Еще один христианский урок, который я усвоил, заключался в том, что христианство нельзя отождествлять с белыми американскими церквями. Согласно нескольким исследованиям, проведенным по этой теме, афроамериканские христиане читают Библию, ходят в церковь и молятся Тринитарному Богу даже чаще, чем большинство белых христиан. До того, как я начал изучать историю в аспирантуре, я часто приравнивал консервативную версию христианства для белых к целому американскому христианству, но учеба в аспирантуре помогла мне понять, насколько я ошибался. У меня было искаженное представление о церкви Иисуса еще до получения докторской степени. занятиях, а это означало, что у меня было искаженное представление о Христе.

Моя учеба в аспирантуре также помогла мне увидеть, как много из того, что я сделал частью своего мировоззрения, было ошибочным. Например, до учебы в аспирантуре я придерживался точки зрения своей консервативной христианской субкультуры, согласно которой и Соединенные Штаты, и Западная Европа за последнее столетие пережили длительный моральный упадок. Фрэнсис Шеффер «Как нам тогда жить?» была одной из моих любимых книг со школьных лет, и я принял ее историческое повествование. Но в аспирантуре я понял, что реальность была намного сложнее. Моральные нормы, безусловно, менялись с годами - некоторые в лучшую, а некоторые в худшую сторону, - но было трудно проследить линейный моральный упадок, даже в вопросах пола, не говоря уже о расе. Особенно если принять во внимание принудительный секс, сопровождавший порабощение, трудно сказать, что сексуальное поведение в Америке начала девятнадцатого века было намного лучше, чем в конце двадцатого, и это усложняло картину, которую я себе представлял. моральный упадок бывшей христианской Америки. В конце концов я понял, что богословие первородного греха должно вести нас к тому, чтобы ожидать много пороков как в прошлом, так и в настоящем, и что мой прежний взгляд на христианскую нацию, утратившую свои моральные и богословские основы, больше отражал консервативный национализм, чем подлинное христианское богословие.

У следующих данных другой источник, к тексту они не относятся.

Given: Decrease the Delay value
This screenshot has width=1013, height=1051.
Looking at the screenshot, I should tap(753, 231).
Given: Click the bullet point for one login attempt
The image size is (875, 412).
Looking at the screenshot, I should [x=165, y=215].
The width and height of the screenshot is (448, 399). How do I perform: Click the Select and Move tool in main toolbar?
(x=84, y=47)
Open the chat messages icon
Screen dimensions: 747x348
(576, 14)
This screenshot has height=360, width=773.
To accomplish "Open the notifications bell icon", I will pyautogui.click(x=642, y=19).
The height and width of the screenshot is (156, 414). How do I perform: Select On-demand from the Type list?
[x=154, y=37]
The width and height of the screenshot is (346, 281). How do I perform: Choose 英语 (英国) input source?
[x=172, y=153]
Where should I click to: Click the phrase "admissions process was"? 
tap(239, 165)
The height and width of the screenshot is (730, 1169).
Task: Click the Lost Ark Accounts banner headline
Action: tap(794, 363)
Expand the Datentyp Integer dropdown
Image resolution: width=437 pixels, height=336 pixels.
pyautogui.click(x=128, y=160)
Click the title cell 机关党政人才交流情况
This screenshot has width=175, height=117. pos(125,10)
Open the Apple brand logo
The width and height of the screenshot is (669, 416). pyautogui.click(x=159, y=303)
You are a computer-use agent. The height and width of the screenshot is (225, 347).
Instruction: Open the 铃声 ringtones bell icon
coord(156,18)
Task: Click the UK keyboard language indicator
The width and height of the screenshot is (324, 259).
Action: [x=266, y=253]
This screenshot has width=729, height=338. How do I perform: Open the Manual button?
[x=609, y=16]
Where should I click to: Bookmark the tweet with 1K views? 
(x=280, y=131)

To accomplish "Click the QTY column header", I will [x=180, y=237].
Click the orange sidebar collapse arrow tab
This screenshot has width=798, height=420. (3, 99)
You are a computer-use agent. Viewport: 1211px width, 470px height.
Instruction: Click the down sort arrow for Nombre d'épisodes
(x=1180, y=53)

И, пожалуй, прежде всего, я научился хорошо прислушиваться к другим точкам зрения. В конце концов я начал понимать, что якобы светские мировоззрения, которым, как я когда-то думал, мне нужно противостоять, на самом деле содержали много христианской истины - часто потому, что они могли проследить свое интеллектуальное происхождение от либерального протестантизма. И якобы христианские мировоззрения, которые я когда-то принял на самом деле, содержали много светского консервативного мышления, которое не обязательно было христианским. Но даже когда я был уверен, что стою на твердой библейской почве в своих убеждениях, я научился внимательно прислушиваться к другим точкам зрения и стремиться понять, откуда они исходят.

В конце концов, как я понял, изучение истории на самом деле связано с искусством чтения источников и слушания людей. В конечном счете, изучение истории дало мне не так много информации о подъеме и падении наций и империй, как я когда-то надеялся. Я не получил четкого политического руководства, которого когда-то искал. Но я обнаружил ценность того, чтобы слушать других людей, особенно тех, чьи истории еще не были полностью рассказаны. И когда я начал слушать других, я начал смотреть на мир по-новому - как я обнаружил, что на самом деле он имел гораздо больше общего с видением Иисуса, чем с видением любого из строителей империи, чья политическая махинации, которые я когда-то хотел изучить. Возможно, в конце концов, некоторые из либеральных идей, которых я боялся, на самом деле были более ясным указателем на Евангелие, чем консервативное мировоззрение, которое я однажды ошибочно приравнял к евангельской истине.